**Document section**:
-*-

In addition, two real image collections were used: COIL (Nene et al., 2008) and ETH (Leibe and Schiele, 2003), which contain images of real objects taken from different viewpoints. In these cases, each image is represented as a multi-graph following the approaches described in (Morales-González and García-Reyes, 2013) and (Morales-González and García-Reyes, 2010), respectively. In COIL, we use the same 25 objects used by Morales-González and García-Reyes (Morales-González and García-Reyes, 2013). This collection is split into 198 (11%) images for training and 1602 (89%) for testing, as in (Morales-González and García-Reyes, 2013). This collection has 144 as average graph size, 19 as average of multi-edges per graphs and 25 classes. In ETH, we use the same 6 categories employed in (Morales-González and García-Reyes, 2010) (apples, cars, cows, cups, horses and tomatoes). This collection is split into 615 (25%) images for training and 1845 (75%) for testing, as in (Morales-González and García-Reyes, 2010). This collection has 179 as average graph size, 25 as average of multi-edges per graphs and 6 classes.
Performance evaluation over synthetic collections
Three kinds of synthetic multi-graph collections were used for evaluating the performance of both algorithms. In this case, we use multi-graph collections generated varying only one parameter at a time. First, we fix |D| = 1000 and |E| = 200, varying |V | from 200 to 1000, with increments of 200. Next, we fix |V | = 200, maintaining |D| = 1000 and varying |E| from 200 to 1000, with increments of 200. Finally, we vary |D| from 1000 to 5000, with increments of 1000, keeping |V | = |E| = 200. Then, we assign a descriptive name for each synthetic collection, for example, D1kV1kE200 means that the collection has |D| = 1000, |V | = 1000 and |E| = 200.
In Table 1, the performance results, in terms of runtime, and the average of vertices and edges obtained by the transformation algorithms (M2Simple and S2Multi) are shown. It is important to highlight that we denoted by M2Simple’ the algorithm for transforming multi-graphs into simple graph proposed in (Acosta-Mendoza et al., 2015). In this table, the runtime for mining the frequent approximate subgraphs (FASs) from the transformed simple graph collections is also shown. These results were achieved by transforming each multi-graph collection into a simple graph collection using M2Simple or M2Simple’. The average of vertices and edges for the simple graph collections obtained are shown, as well as the runtime required for computing the FASs from these transformed simple graph collections. Finally, each pattern obtained from the simple graph collection was transformed into a multi-graph using S2Multi.
Table 1 is split into three sub-tables according to the collection type. In these sub-tables, the first column shows the collection. The other two consecutive blocks, with five columns each one, show the results obtained by applying the transformation method specified on top. The first three columns of each block show the runtime in seconds of M2Simple, the FASs mining process, and S2Multi applied over the mined FASs. The other two columns specify the average number of the vertices and edges of each collection after the transformation from multi-graphs into simple graphs.

-*-

**Dataset extract**:
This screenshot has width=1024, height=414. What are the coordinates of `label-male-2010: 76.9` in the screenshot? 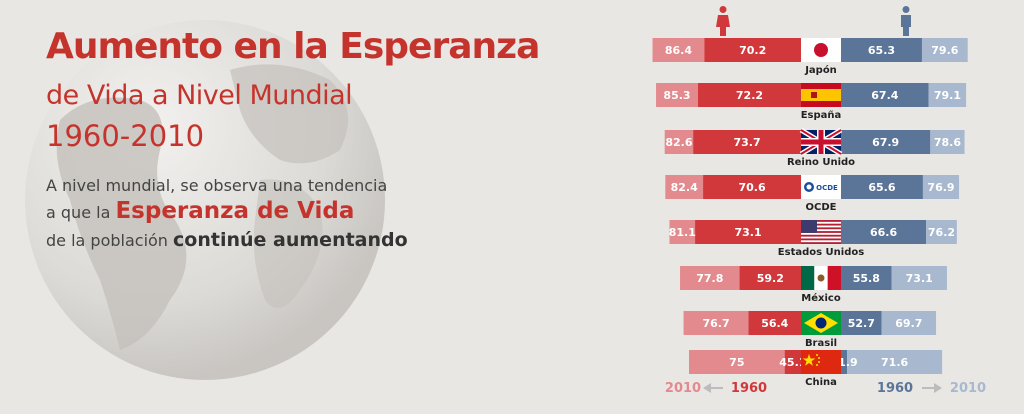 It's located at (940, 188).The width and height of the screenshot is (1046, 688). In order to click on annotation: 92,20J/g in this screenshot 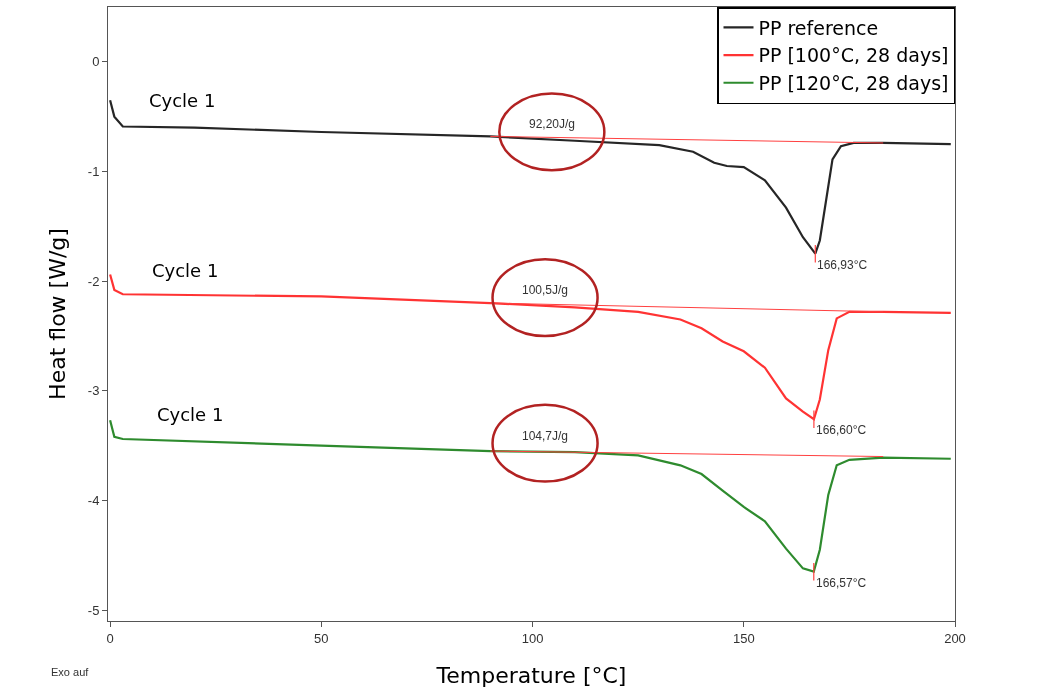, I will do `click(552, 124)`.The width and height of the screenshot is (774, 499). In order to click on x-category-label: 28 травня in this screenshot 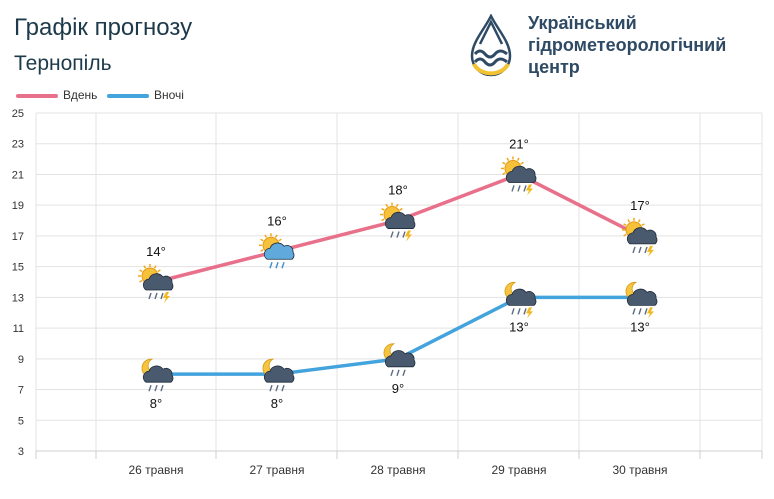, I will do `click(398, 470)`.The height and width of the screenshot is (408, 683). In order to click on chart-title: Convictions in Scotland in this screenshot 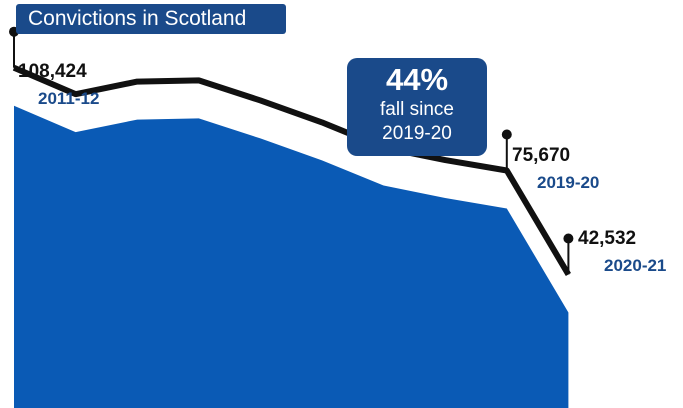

-*-

**Task requirements**:
[a] Transcribe the excerpt on multi-graph collections from "Table 1 is split" to "into simple graphs.".
[b] According to the excerpt on multi-graph collections, how many ETH images are used for testing?
[c] Rewrite as a short list the paragraph of the excerpt on multi-graph collections that begins "Three kinds of synthetic multi-graph collections", keeping its main facts.

**Answers to the exercise**:
[a]
Table 1 is split into three sub-tables according to the collection type. In these sub-tables, the first column shows the collection. The other two consecutive blocks, with five columns each one, show the results obtained by applying the transformation method specified on top. The first three columns of each block show the runtime in seconds of M2Simple, the FASs mining process, and S2Multi applied over the mined FASs. The other two columns specify the average number of the vertices and edges of each collection after the transformation from multi-graphs into simple graphs.

[b] 1845 images (75%) are used for testing.

[c]
- Three kinds of synthetic multi-graph collections are used to evaluate both algorithms, each varying only one parameter at a time.
- First kind: |D| = 1000 and |E| = 200 are fixed, and |V| goes from 200 to 1000 in steps of 200.
- Second kind: |V| = 200 and |D| = 1000 are fixed, and |E| goes from 200 to 1000 in steps of 200.
- Third kind: |V| = |E| = 200 are fixed, and |D| goes from 1000 to 5000 in steps of 1000.
- Each collection gets a descriptive name. For example, D1kV1kE200 means |D| = 1000, |V| = 1000 and |E| = 200.